The TNT formula doesn't translate to Australia for some reason. In the US, cop drama Southland is lauded by critics, here it's 'that show with the kid from The OC'. And crime-fighting duo Rizzoli & Isles are consistently USA cable's top-rating drama, here we think it's a continental burger with side salad. Can't imagine much changing with Perception (kicks off July 9), which sees a Grace-less Will, Eric McCormack, go FBI medic with a creative team who worked together on Star Trek: Voyager. On August 13 they roll out Major Crimes, a spin-off of The Closer but with BSG's Mary McDonnell instead of Kyra Sedgwick.

Their hopes are pinned on the return of Dallas, June 13, remade by the '80s supersoap's original creators. Plus, there's a retirement village of original cast, including Larry Hagman and Patrick Duffy (please bring back his Man From Atlantis next). A far more exciting prospect though would be a Knot's Landing sequel with original cast members Alec Baldwin and Nicollette Sheridan - that would be crazier than a Nick Nolte/Gary Busey double bill.
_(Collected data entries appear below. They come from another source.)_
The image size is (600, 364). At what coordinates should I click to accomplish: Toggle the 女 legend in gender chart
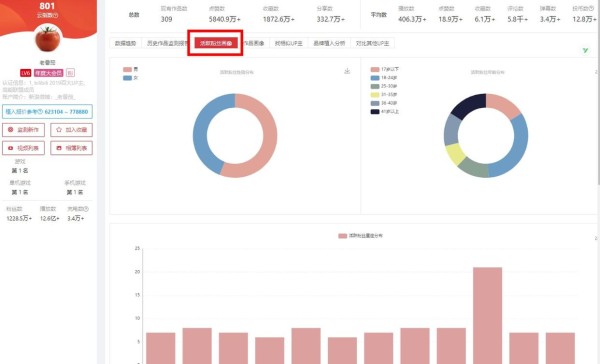[131, 78]
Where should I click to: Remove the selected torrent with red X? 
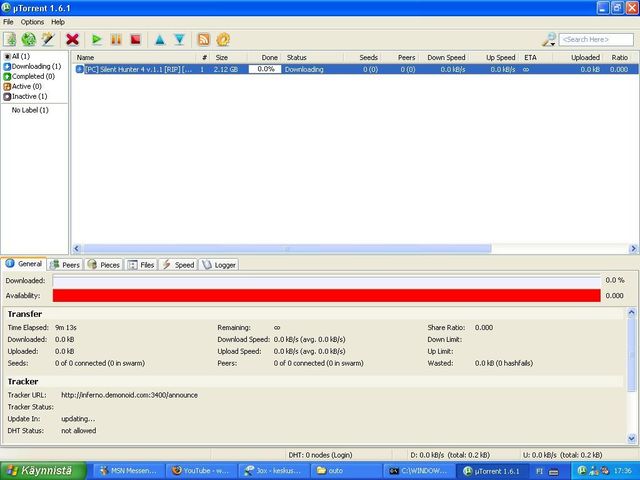pyautogui.click(x=72, y=39)
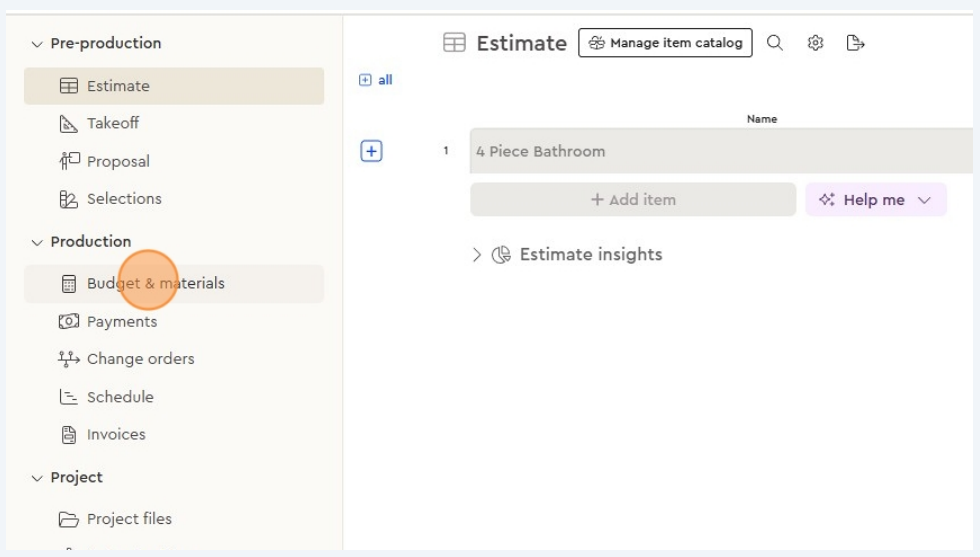980x557 pixels.
Task: Click the search magnifier icon in Estimate header
Action: [x=775, y=43]
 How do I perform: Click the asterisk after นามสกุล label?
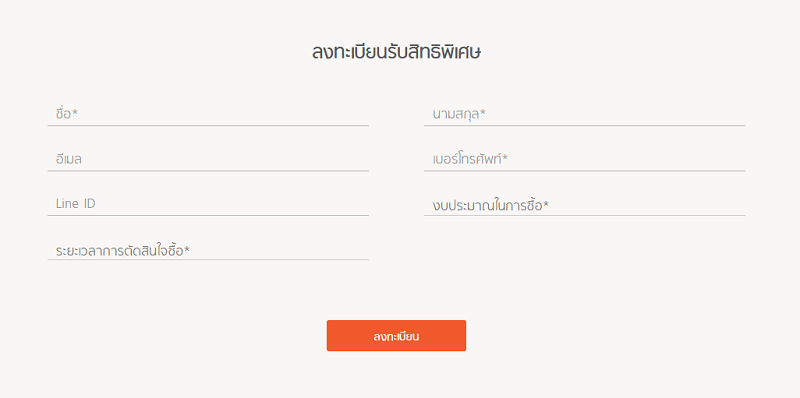(483, 112)
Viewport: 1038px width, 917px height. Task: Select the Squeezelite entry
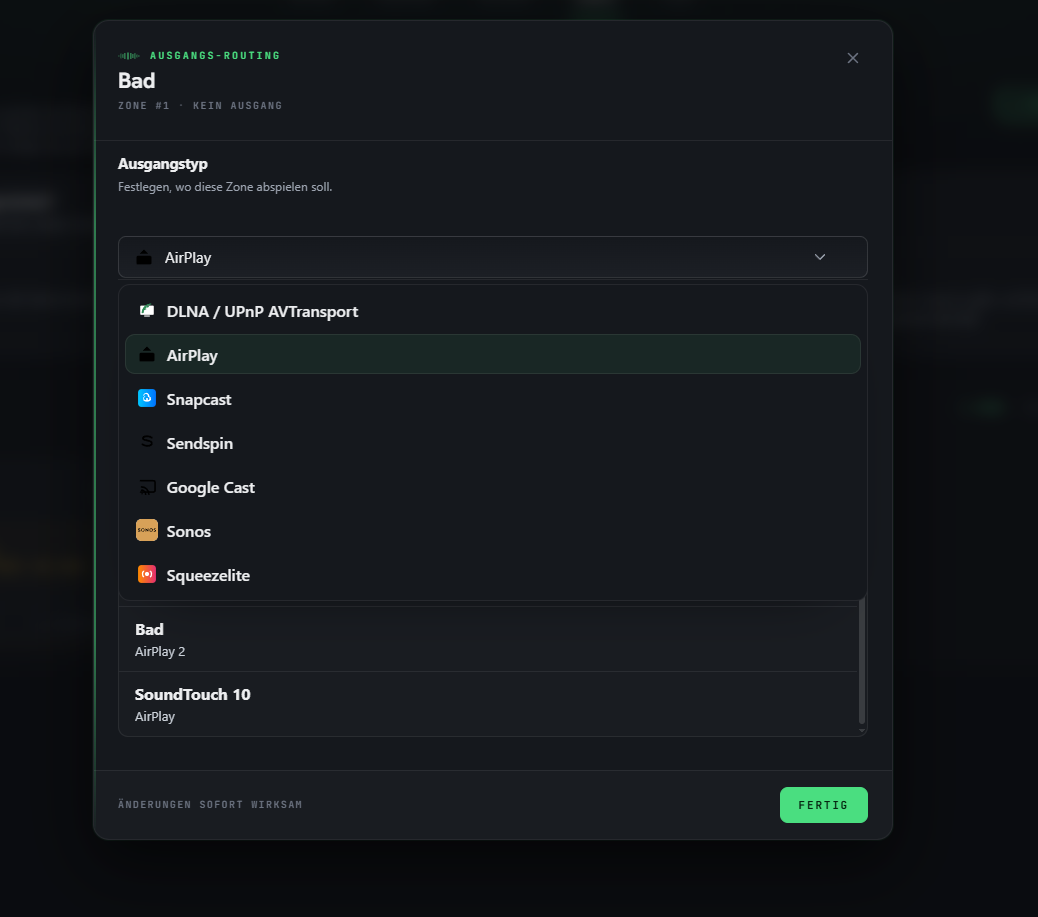pos(493,575)
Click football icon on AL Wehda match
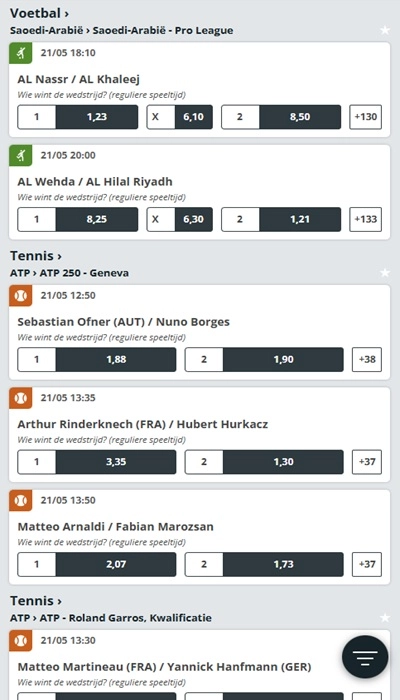 pyautogui.click(x=21, y=156)
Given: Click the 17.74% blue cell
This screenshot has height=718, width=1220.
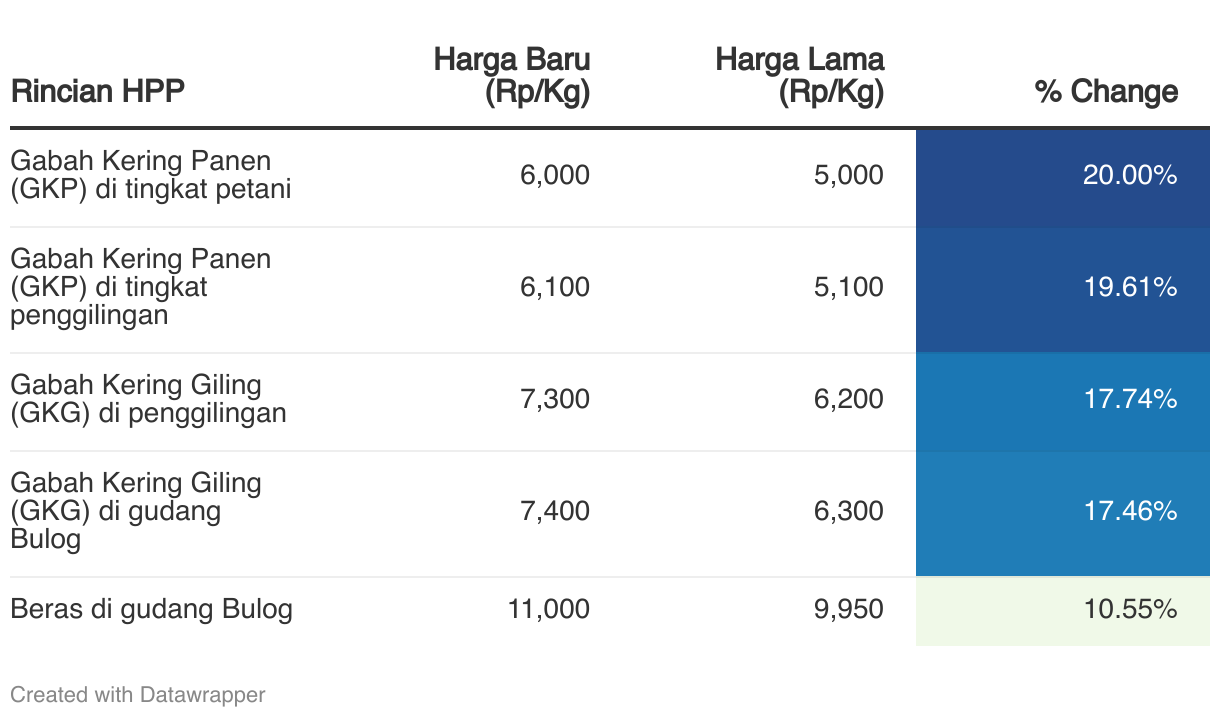Looking at the screenshot, I should point(1063,402).
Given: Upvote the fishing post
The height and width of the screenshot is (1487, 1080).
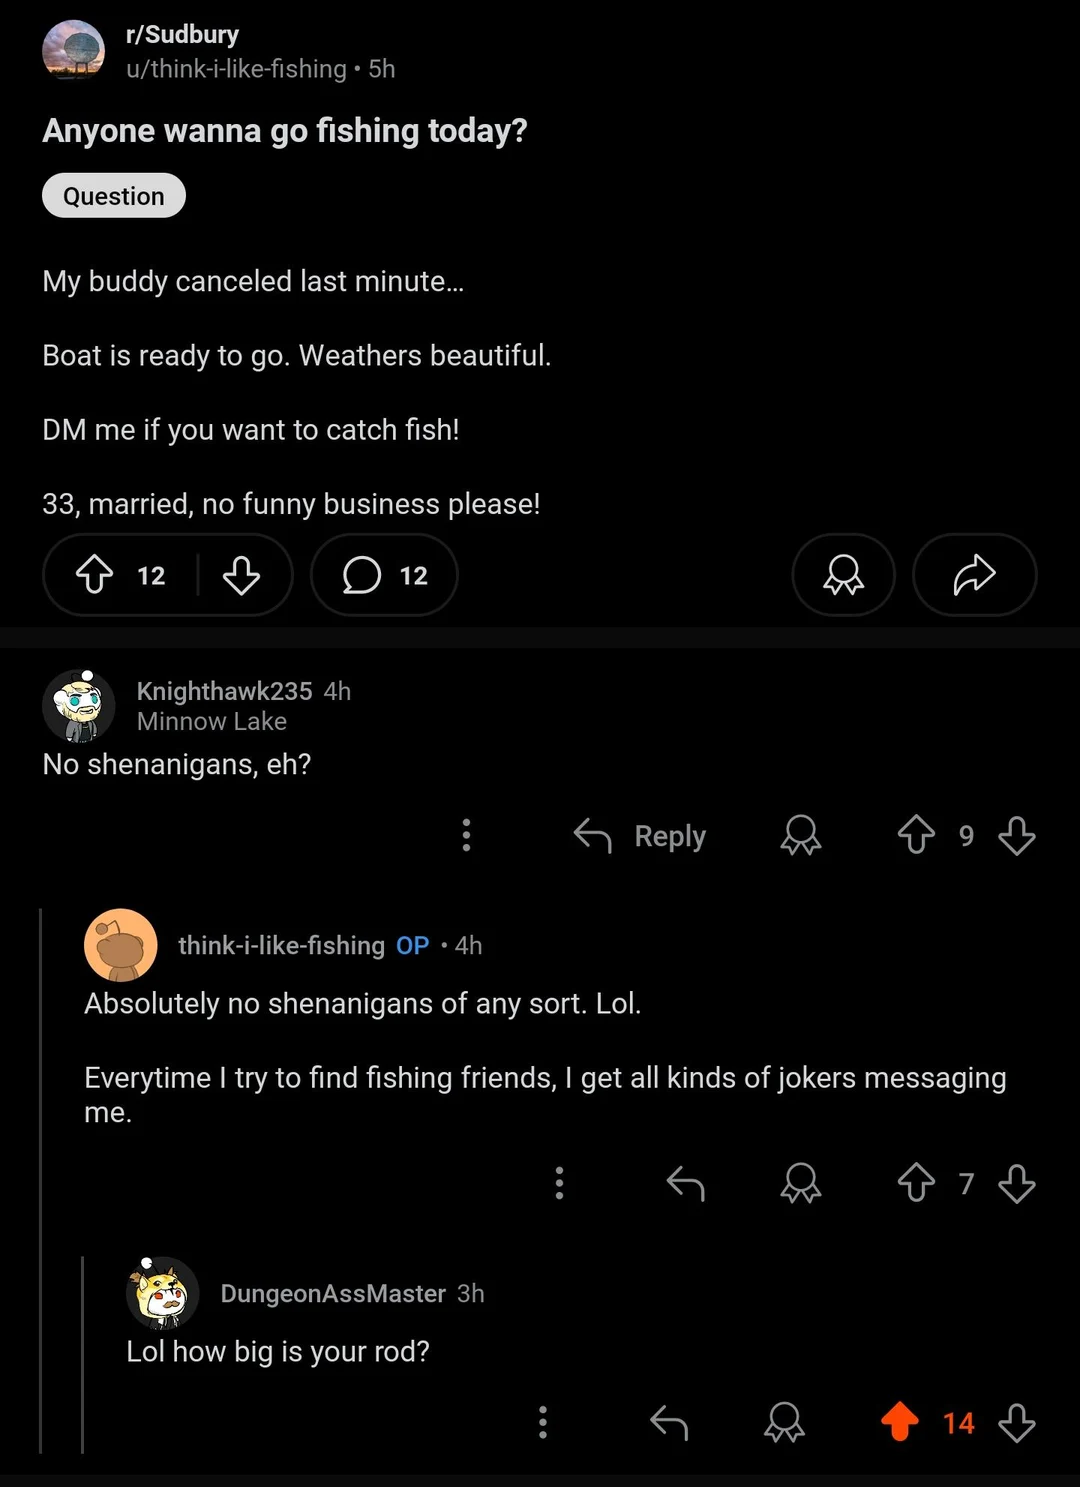Looking at the screenshot, I should [95, 575].
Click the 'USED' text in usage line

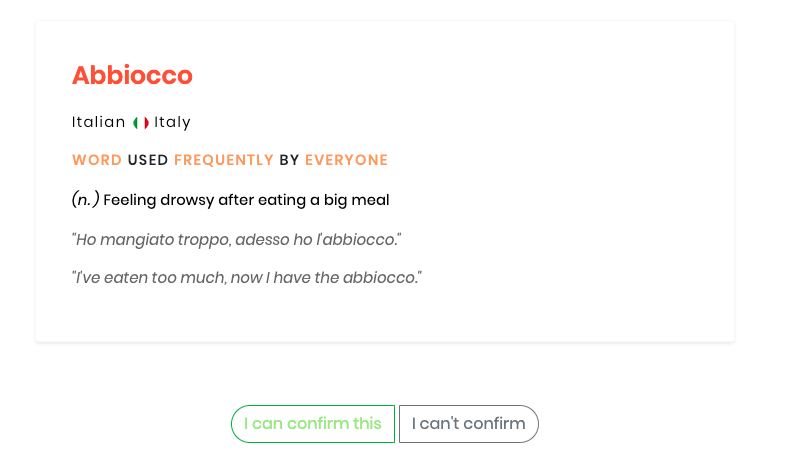coord(148,160)
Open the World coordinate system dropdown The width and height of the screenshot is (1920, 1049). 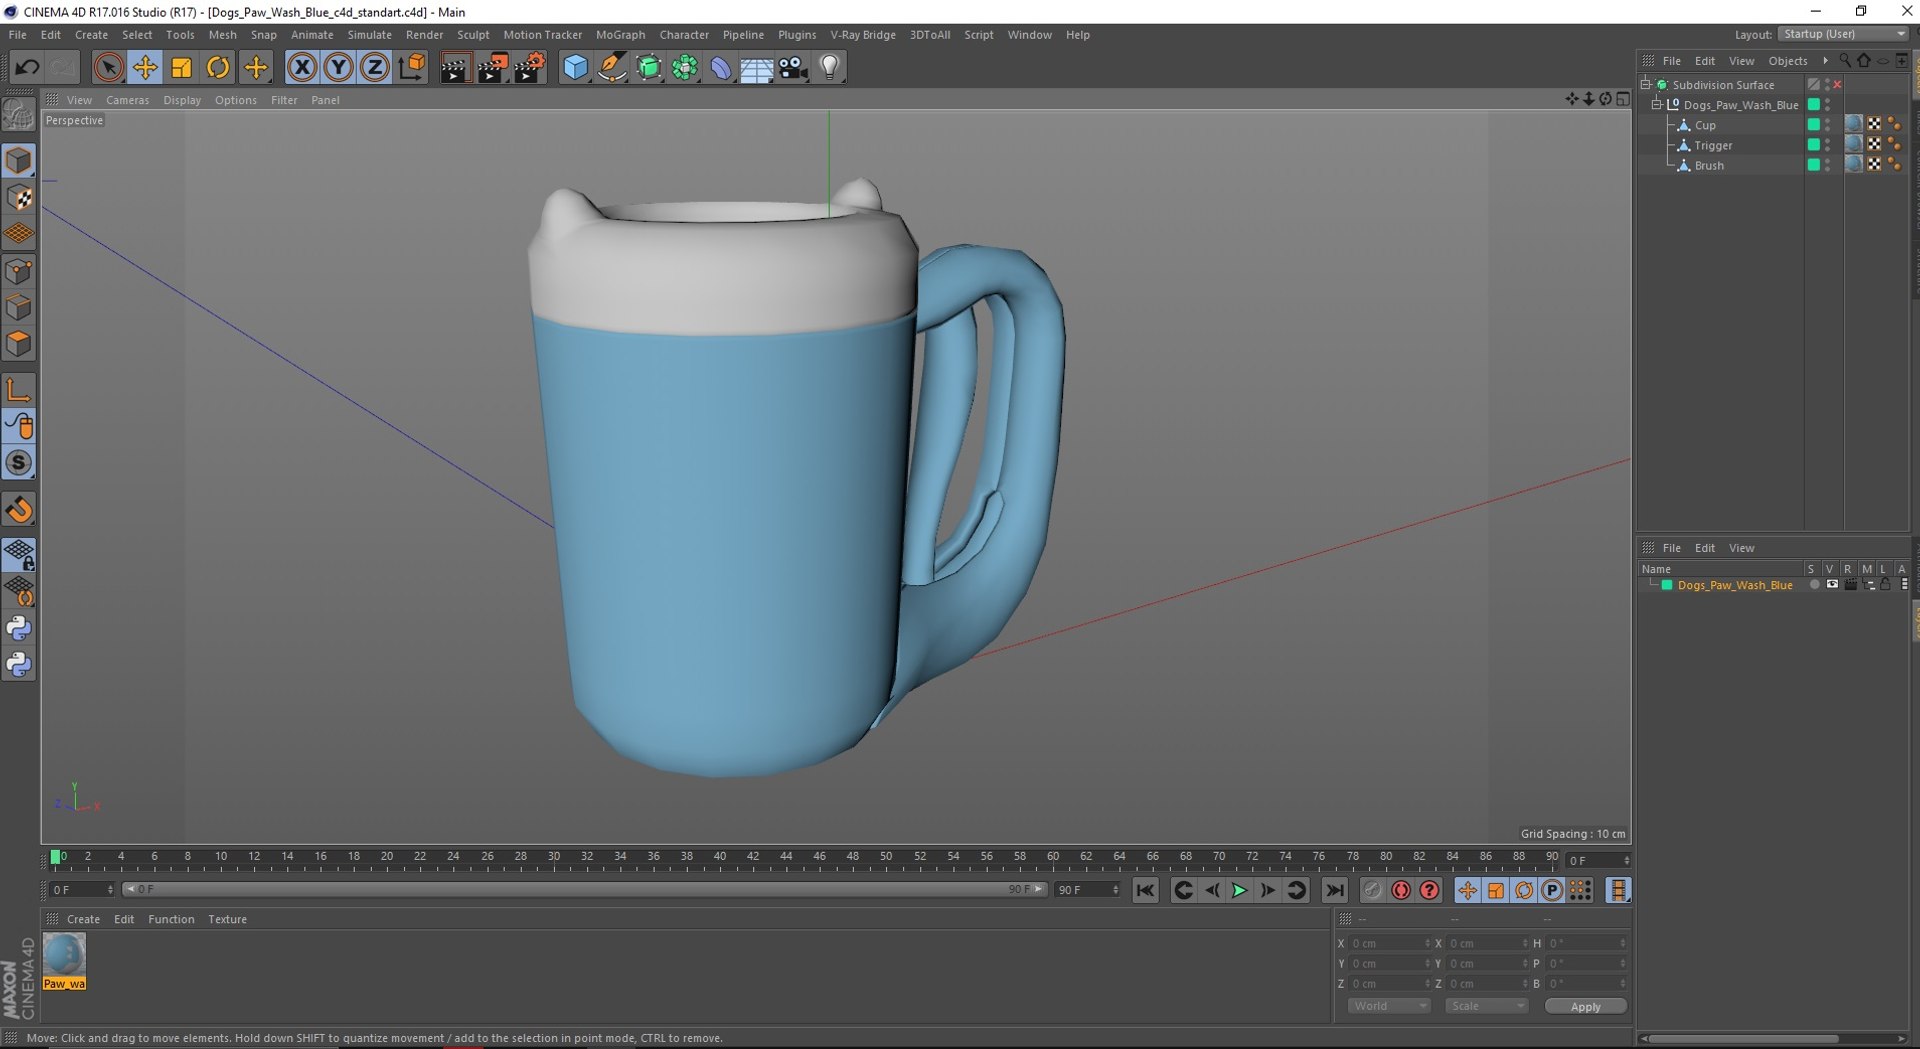(1388, 1006)
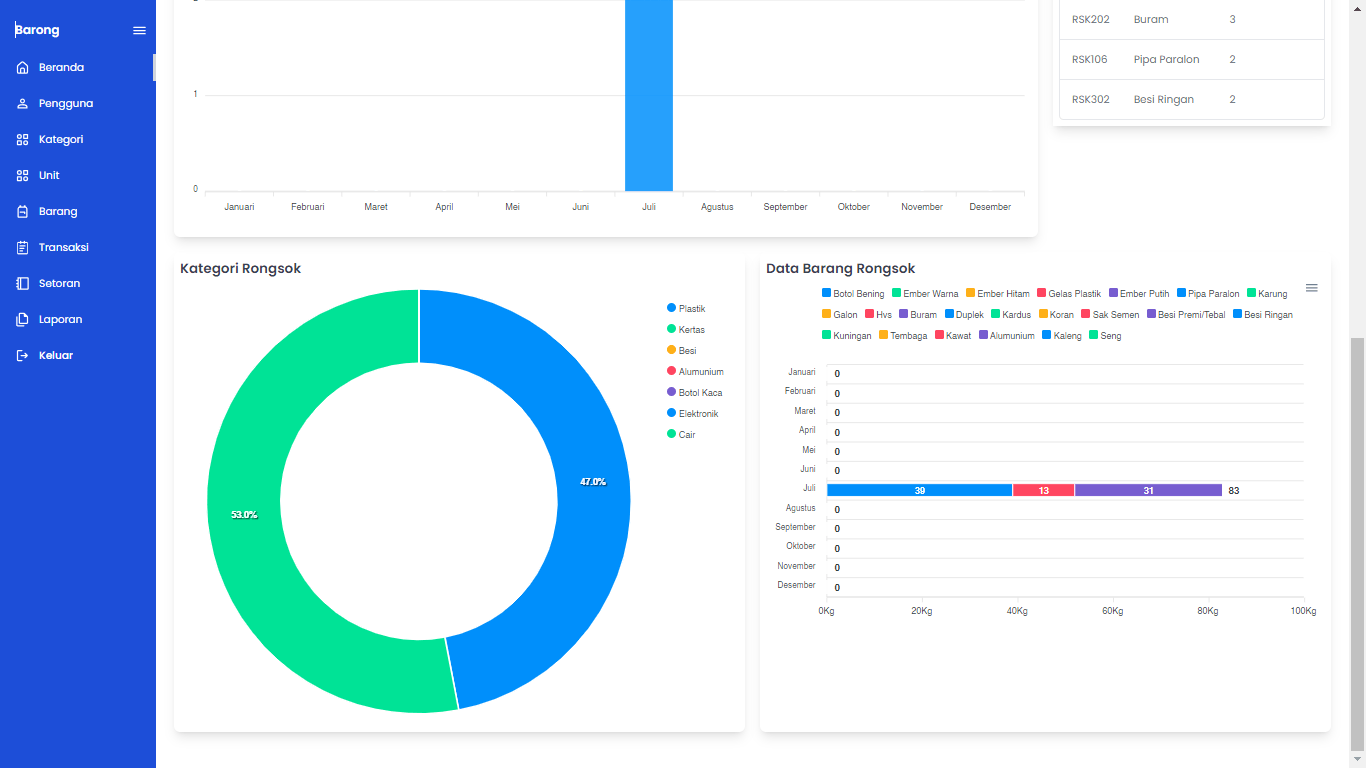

If that fails: Todd Haynes is on call to produce Seconds Of Our Lives and there's Snatched, a remake of Relic Hunter (yes, just what we all wanted). Also, Holly Hunter is set to star in American Flesh, a drama about the porn industry (tame after her turn in car accident fetish and amputee sex film Crash).

TV Land

The network where sit-coms go to die. And where Betty White retired to with Hot In Cleveland. On June 20 they deliver The Soul Man. It's only worthy of a mention to clarify that it is not the return of the '90s sit-com where Dan Ackroyd played a priest. Instead it's a HIC spin-off with Cedric The Entertainer as an R&B star turned minister. Speaking of Will And Grace, this is executive produced by Sean Hayes ("Just Jack!"), who also produces tame science fantasy police procedural Grimm. Anyone else find that odd?